If you choose not to attend the rally (or you are otherwise unable to attend class), please submit the completed qmd file by email.
Introduction
Make sure to install the arrow package in R before you proceed with this assignment.
Make your own big data
Create a data frame, df, with 10,000,000 rows and two columns.
The first column, x, should be a randomly sampled number from a N(0, 5) distribution.
The second column, y, should be a randomly sampled letter from the letters vector (sampling with replacement, uniform probability).
Save your data as an arrowTable using Table$create(df). You can find out more about the Table class by running ?Table after loading the arrow package.
library(arrow)
Attaching package: 'arrow'
The following object is masked from 'package:utils':
timestamp
?Table # Learn more about the table classTable$public_methods |>names() # These methods (functions attached to the Table object) will override columns with the same names
Save your data to disk as a parquet file named mydata.parquet. Read the data back in from the parquet format as pardf. What has changed?
dplyr and Arrow
Filtering Rows
Use arrow’s dplyr interface to filter and keep only the rows where \(x>0\) and \(y\in\{a, e, i, o, u\}\).
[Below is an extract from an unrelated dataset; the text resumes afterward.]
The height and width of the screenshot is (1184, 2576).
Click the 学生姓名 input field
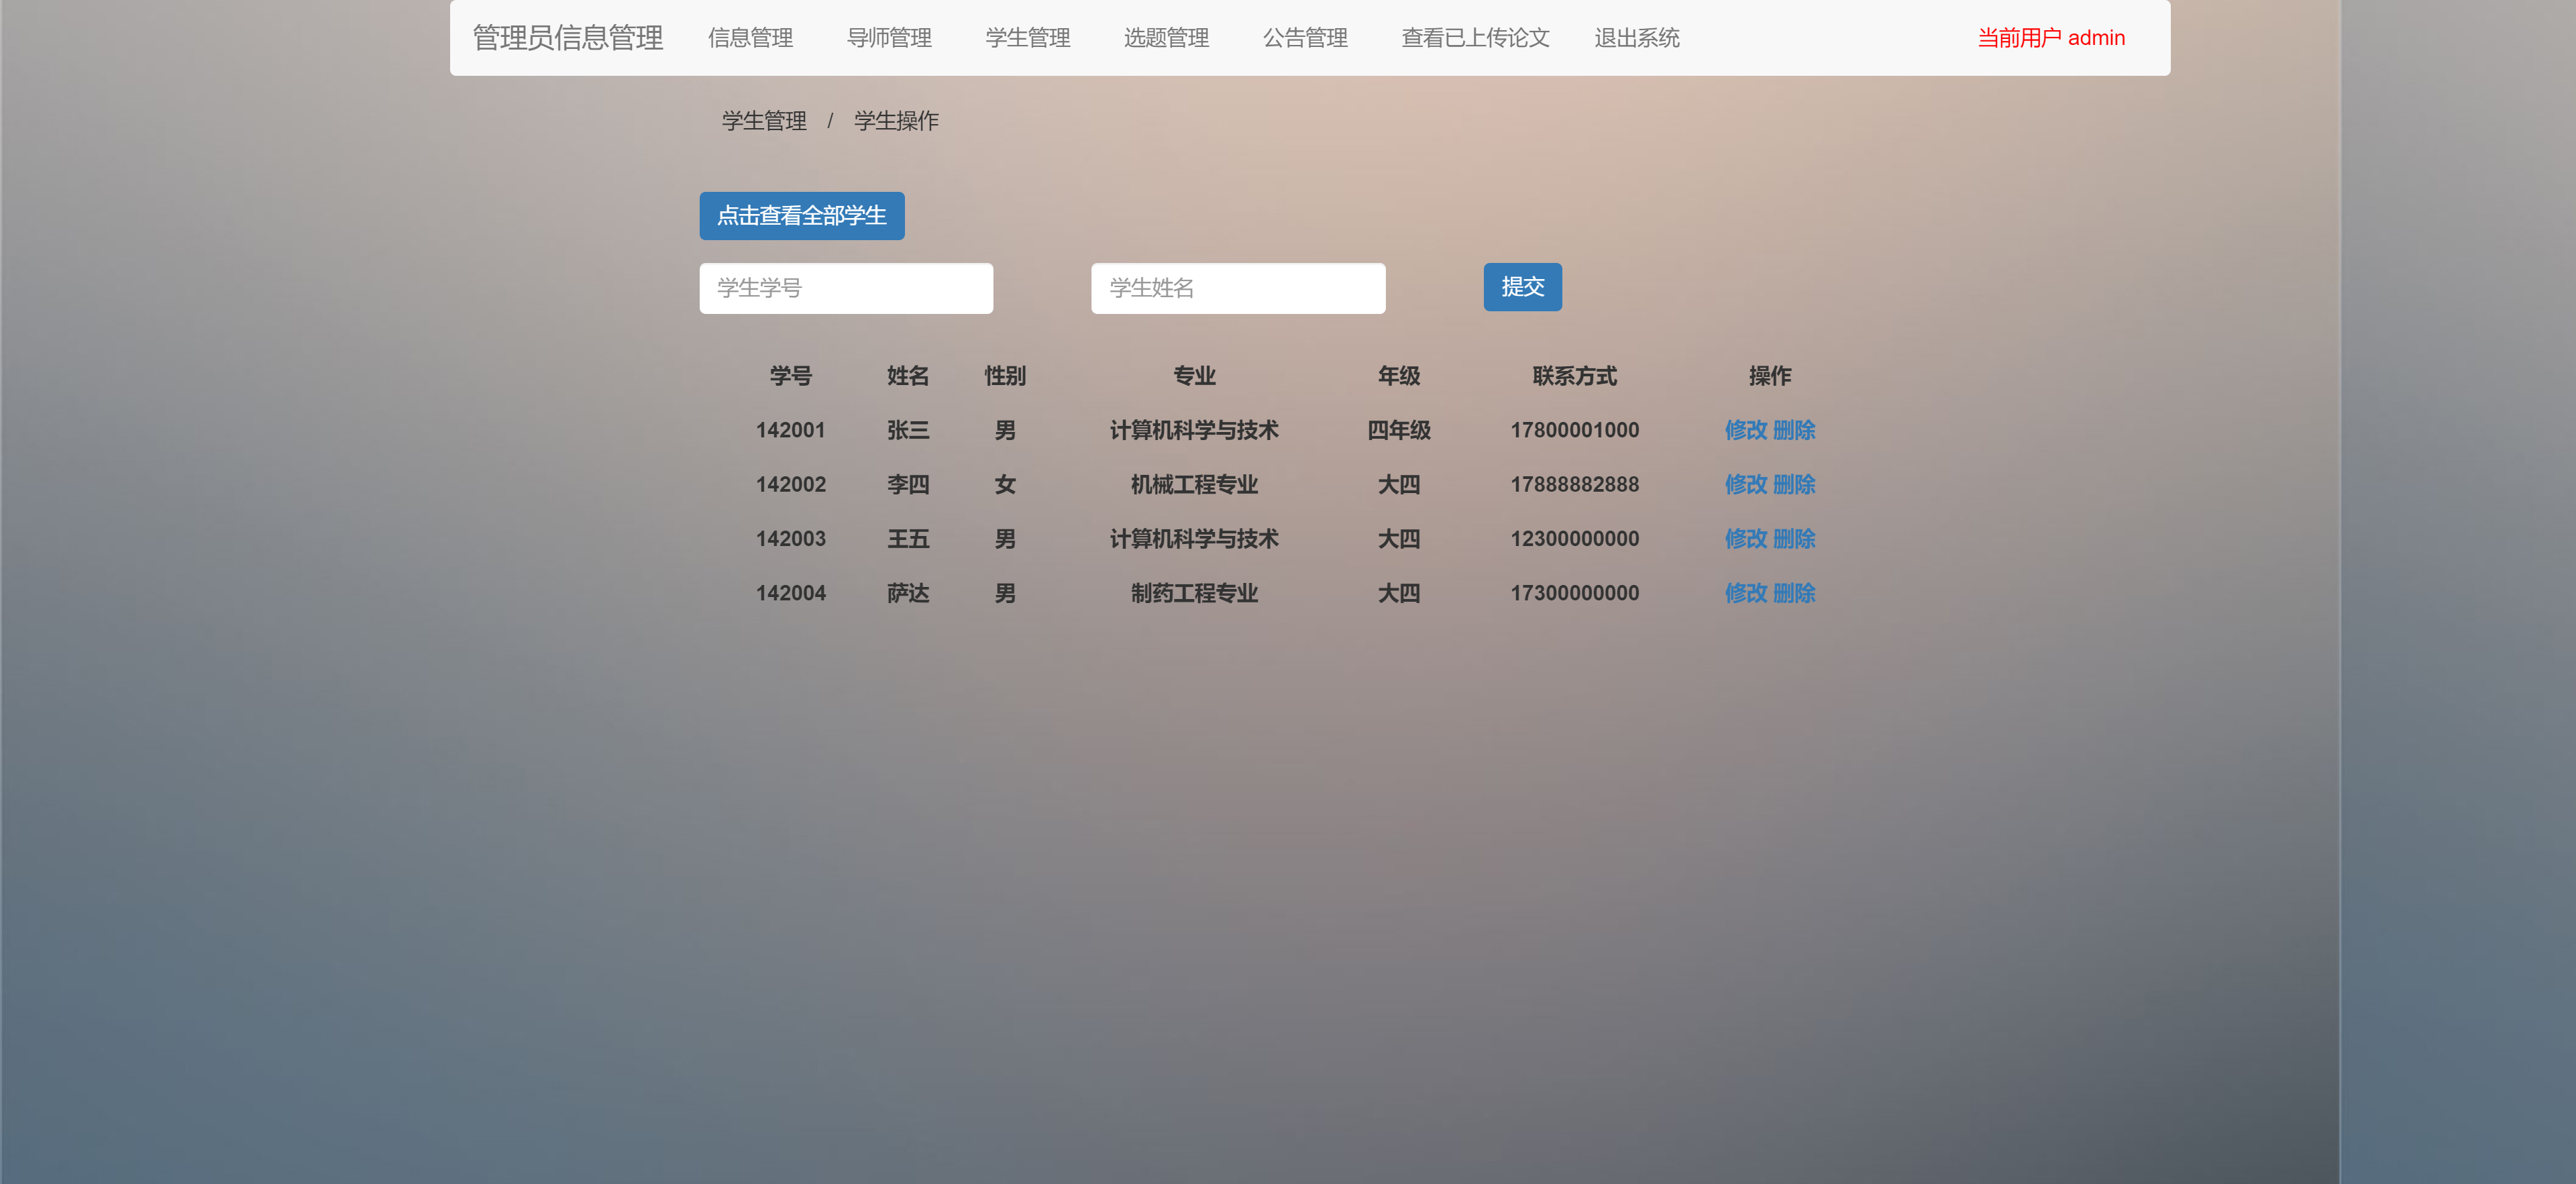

What function is necessary to convert the results back into a data frame at the end of the statement?
Summary Statistics
Group by the letter and compute the number of rows, the mean of \(x\) values, and the standard deviation of \(x\) values.
Reflection
In 3-4 sentences, explain where you see yourself using Arrow in the future, and when it would make sense to use Arrow rather than e.g. a base R data.frame or a tibble.